Due terzi dei cittadini convinti che un conflitto nucleare sia possibile. Solo i grandi centri urbani restano a favore di un maggiore appoggio di Roma al Governo di Kiev

 Aumentano gli italiani contrari all’invio di armi in Ucraina e scendono quelli favorevoli. In 2 mesi sono passati dal 40% al 52% tra quelli contrari a una maggiore partecipazione di Roma al fianco del governo di Kiev, mentre i favorevoli sono calati dal 53-55% di inizio conflitto all’attuale 40%. È una “doppia Italia” fatta da “un’opinione pubblica radicalizzata”. La definisce così il sondaggista triestino Roberto Weber, presidente del Centro Studi ‘Divulga’ (e presidente dell’Istituto Ixè) con cui ha condotto una serie di indagini in 3 momenti diversi della guerra sulle percezioni e le opinioni degli abitanti della penisola rispetto al conflitto, con un campione di mille cittadini rappresentativi della popolazione sopra i 18 anni.

 A pesare sulle posizioni è l’appartenenza politica ma “l’elemento che più colpisce – dichiara Weber a LaPresse – è che il favore rispetto all’invio delle armi è strettamente legato all’ampiezza del centro di residenza: nelle grandi città, fortemente urbanizzate, il favore è prevalente. Via via che i centri diminuiscono per portata e per intensità, il favore scende fino a rovesciarsi del tutto. È come se ci fosse un’Italia urbana, dove il veicolo delle informazioni evidentemente segue una canalizzazione diversa, che si trova a contrapporsi a un’Italia ‘minore’ di medi, piccoli e piccolissimi centri, dove il voto contrario all’invio delle armi va oltre il 55-60%. È questo il dato sicuramente più stringente e forte che abbiamo rilevato”.

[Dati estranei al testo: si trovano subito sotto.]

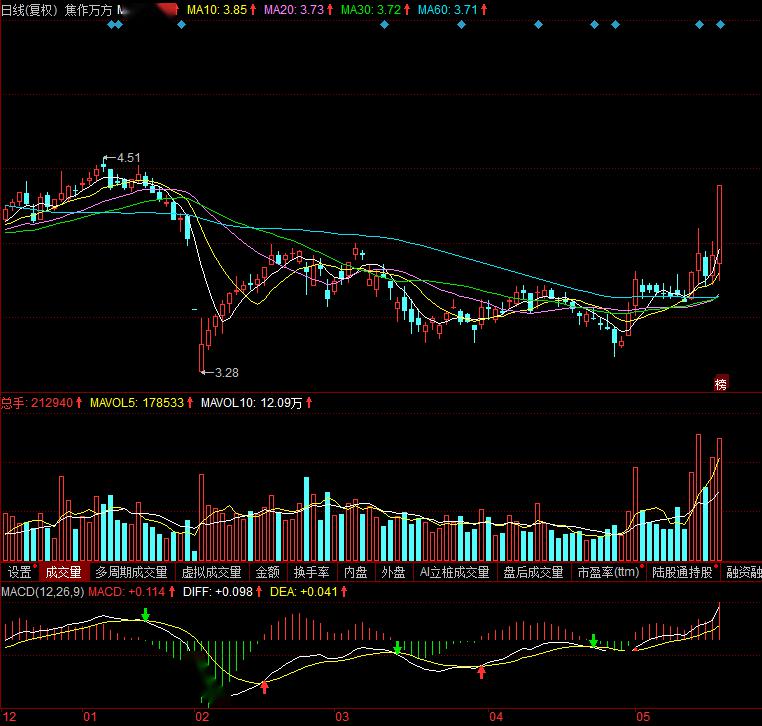Select the AI立桩成交量 tab
The width and height of the screenshot is (762, 726).
(454, 573)
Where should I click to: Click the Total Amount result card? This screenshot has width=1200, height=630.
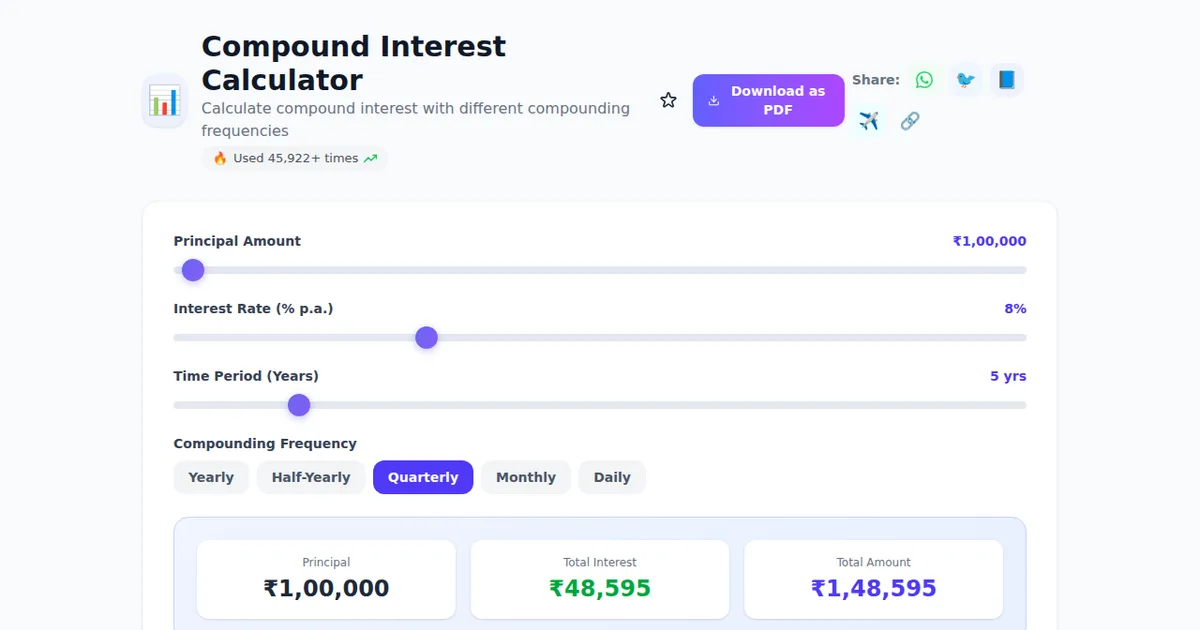[x=873, y=579]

 Più uniti – e pessimisti – sembrano invece gli italiani rispondendo ad altri quesiti: “Almeno i due terzi ritengono possibile, non probabile ma possibile, il deflagrare di un conflitto nucleare così come sempre i due terzi dei cittadini ritengono possibile-probabile un allargamento del conflitto”, spiega il sondaggista triestino. Sul rischio di escalation nucleare le percentuali sono rimaste stabili nel corso del tempo. Solo “una leggera attenuazione” rispetto ai rischi “perché più il conflitto viene combattuto sul campo più si allontana questo spettro, ma la paura rimane alta”. La politica interna non registra invece ribaltoni a causa. La guerra in Ucraina “non sta favorendo un partito o un altro” ma “cambiando il potenziale di affluenza al voto che oggi registriamo al 48%. Se si votasse domani alle elezioni politiche, meno di un italiano su due andrebbe alle urne”.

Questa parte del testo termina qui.